Tag Archives: COP15

Reflections on COP15

Reporting on the climate meetings in Copenhagen picks out many different meanings from the chaos and limited success of the meeting.  Below are some reports from Canada, the UK, and the USA.

Comments linking to any other good reports on the conference outcome would be fantastic, especially if they are from other countries and raise other points.

Jeffrey Simpson, the Toronto Globe and Mail’s national affairs columnist, writes:

Ideally, the leaders who participated in the climate change negotiations in Copenhagen would have agreed to long-term emissions reductions, backed by short-term reduction targets. Apparently, however, even a 50-per-cent overall reduction target for 2050 was too stringent for too many countries and therefore Copenhagen ended without either long-term targets or short-term yardsticks.
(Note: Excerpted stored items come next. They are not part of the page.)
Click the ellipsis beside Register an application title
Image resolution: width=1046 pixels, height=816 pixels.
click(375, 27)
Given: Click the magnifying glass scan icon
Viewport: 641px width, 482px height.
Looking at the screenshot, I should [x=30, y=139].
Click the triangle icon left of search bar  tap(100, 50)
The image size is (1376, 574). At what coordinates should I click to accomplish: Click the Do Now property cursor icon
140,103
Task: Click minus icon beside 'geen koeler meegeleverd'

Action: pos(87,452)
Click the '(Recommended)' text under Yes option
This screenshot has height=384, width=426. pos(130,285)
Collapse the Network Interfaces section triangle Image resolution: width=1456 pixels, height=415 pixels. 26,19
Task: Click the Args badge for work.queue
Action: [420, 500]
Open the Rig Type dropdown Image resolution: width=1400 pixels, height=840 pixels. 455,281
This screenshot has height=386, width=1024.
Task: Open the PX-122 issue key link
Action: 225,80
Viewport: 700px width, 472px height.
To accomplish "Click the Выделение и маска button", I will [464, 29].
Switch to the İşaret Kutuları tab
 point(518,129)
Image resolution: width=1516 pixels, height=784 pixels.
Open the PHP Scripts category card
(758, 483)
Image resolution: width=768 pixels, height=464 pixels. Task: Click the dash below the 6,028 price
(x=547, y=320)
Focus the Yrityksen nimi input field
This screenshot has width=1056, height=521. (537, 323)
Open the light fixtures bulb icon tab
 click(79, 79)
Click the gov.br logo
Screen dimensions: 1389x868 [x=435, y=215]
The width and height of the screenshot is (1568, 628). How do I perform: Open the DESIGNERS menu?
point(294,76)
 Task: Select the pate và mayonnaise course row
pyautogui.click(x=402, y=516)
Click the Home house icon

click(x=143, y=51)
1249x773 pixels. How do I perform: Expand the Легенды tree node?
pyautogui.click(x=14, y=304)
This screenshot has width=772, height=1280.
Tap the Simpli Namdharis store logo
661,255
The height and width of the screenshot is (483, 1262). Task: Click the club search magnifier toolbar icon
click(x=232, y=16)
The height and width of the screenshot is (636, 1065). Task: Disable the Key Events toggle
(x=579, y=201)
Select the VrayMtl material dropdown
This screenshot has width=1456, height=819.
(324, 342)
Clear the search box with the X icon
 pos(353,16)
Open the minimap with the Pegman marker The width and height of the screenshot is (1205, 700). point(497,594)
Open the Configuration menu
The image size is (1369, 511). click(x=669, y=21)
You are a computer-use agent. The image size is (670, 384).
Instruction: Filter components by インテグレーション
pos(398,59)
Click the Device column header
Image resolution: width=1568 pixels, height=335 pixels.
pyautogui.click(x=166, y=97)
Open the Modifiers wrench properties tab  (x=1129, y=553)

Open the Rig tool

Measurable yardsticks would have required hard decisions by many countries whose publics are not ready for strong action such as the United States; by democratic governments such as Canada that do not wish to lead; and by developing countries such as China and India unwilling to acknowledge that although the developed world has created most of the emissions to date, the fast-developing countries will be responsible for a growing share of emissions in the next half-century.

Instead, what seems to have been agreed upon was a process whereby countries will list their targets voluntarily. A long negotiation will follow to try to make these binding and included in an international treaty. The result was better than a complete collapse of the talks, but it left much of the detailed work for long negotiations ahead.

Copenhagen, therefore, was a predictable disappointment. The gaps coming into the talks between and among countries’ positions were too large; the domestic political stakes in some cases were too high; the economic fears too great; the temptation to finger-point too irresistible. …

Finding common ground among them was always going to be supremely difficult, and it remains so in the months, perhaps years, ahead as countries struggle to do better than they managed at Copenhagen, where they avoided the worst but did not achieve the best.

The negotiations did underscore the emergence of the world’s new power structure, since the critical negotiations involved the United States, China, India and Brazil, with the European Union off to one side, and Canada off the stage completely.

It took a major effort by President Barack Obama to save the negotiations; it will take an even larger one for him to persuade his Congress and the U.S. public to do something serious about climate change. But a Canadian could only admire his moral passion for the issue and his determination to lead, in contrast to the Canadian government’s approach that, appropriately enough, earned the country “Fossil of the Year” award by environmental groups at the conference.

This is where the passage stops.